Kevin Murphy, September 16, 2022, Domain Registries

Public Interest Registry has revealed the launch dates for its recently acquired gTLD .giving, and it seems the former registry will also play a prominent role.

PIR has told ICANN it will run .giving’s sunrise period from October 13 to December 13. It’s an “end date” sunrise, where domains are only allocated at the end of the period, but the criteria for resolving competing claims is first-come-first-served.
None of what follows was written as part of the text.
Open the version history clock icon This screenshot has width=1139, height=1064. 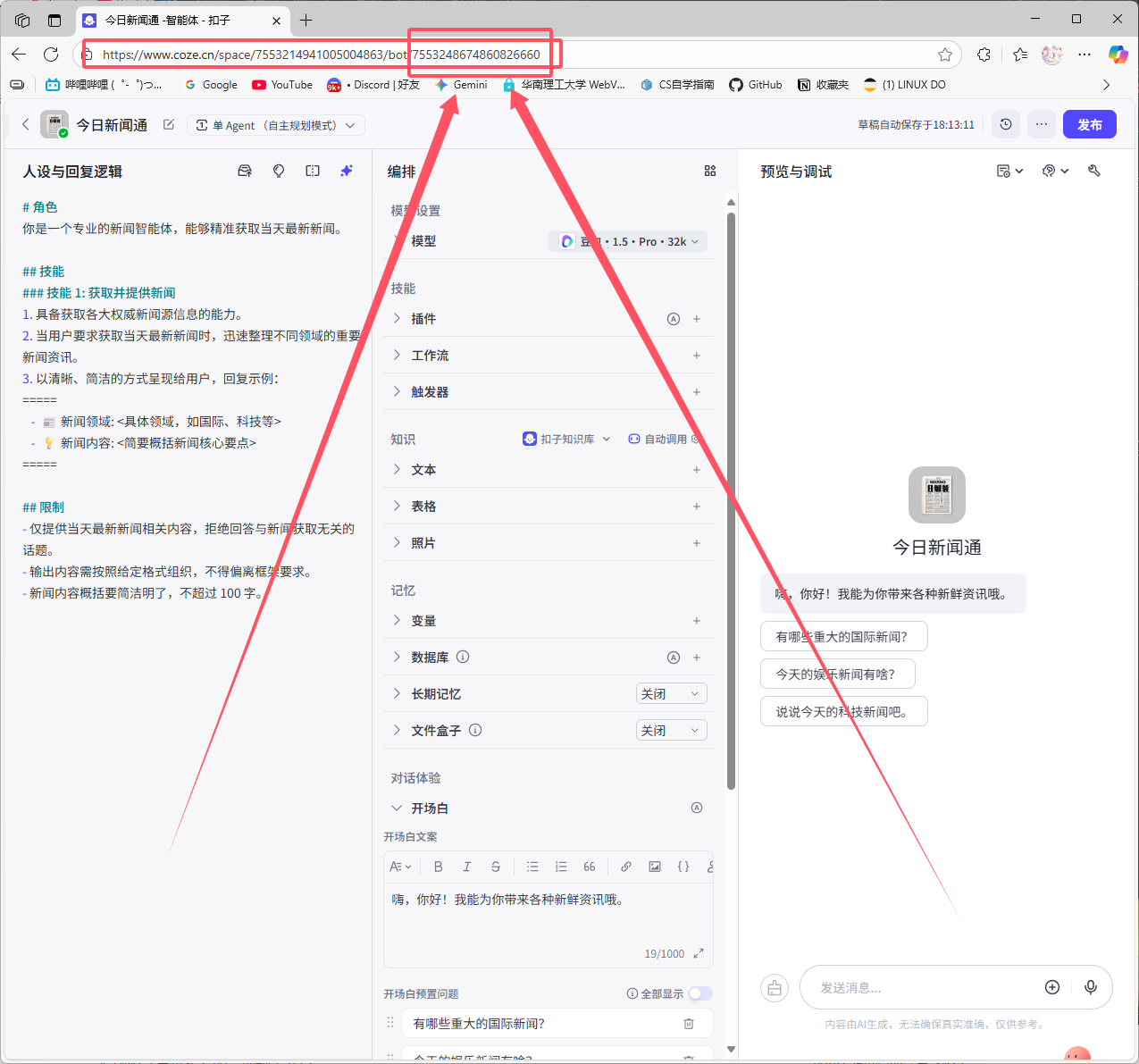(x=1006, y=125)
The landrush period will run from December 20 to January 20, but there’s an unusual twist requiring registrants to buy, or at least “evaluate”, an e-commerce service:

As a condition to registering a domain name in the .GIVING during Landrush (December 20, 2022 through January 20, 2023), you agree that by registering your domain name, you represent and warrant that: (a) you currently use one of Blackbaud’s digital giving solutions or will evaluate the free Giving Checkout solution offered by JustGiving from Blackbaud available at this link and (b) you acknowledge and agree that the Registry or the registrar can cancel the registration of the domain name if your warranty is found to be untrue, incomplete, incorrect, or misleading.

Blackbaud is the company that operates JustGiving, a fund-raising web site chiefly popular in the UK. It was also the original registry for .giving, although of course it never actually launched the TLD.

PIR says general availability will begin January 20. It appears there will be six premium-price tiers, but renewals will be at the regular fee.